+++ DATA SECTION +++
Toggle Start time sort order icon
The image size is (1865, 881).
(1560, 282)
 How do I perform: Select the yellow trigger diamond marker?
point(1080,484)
+++
◆ **DO THIS**
Pull out each line of the entries above that contains the word "trigger".

◆ **RIGHT ANSWER**
 How do I perform: Select the yellow trigger diamond marker?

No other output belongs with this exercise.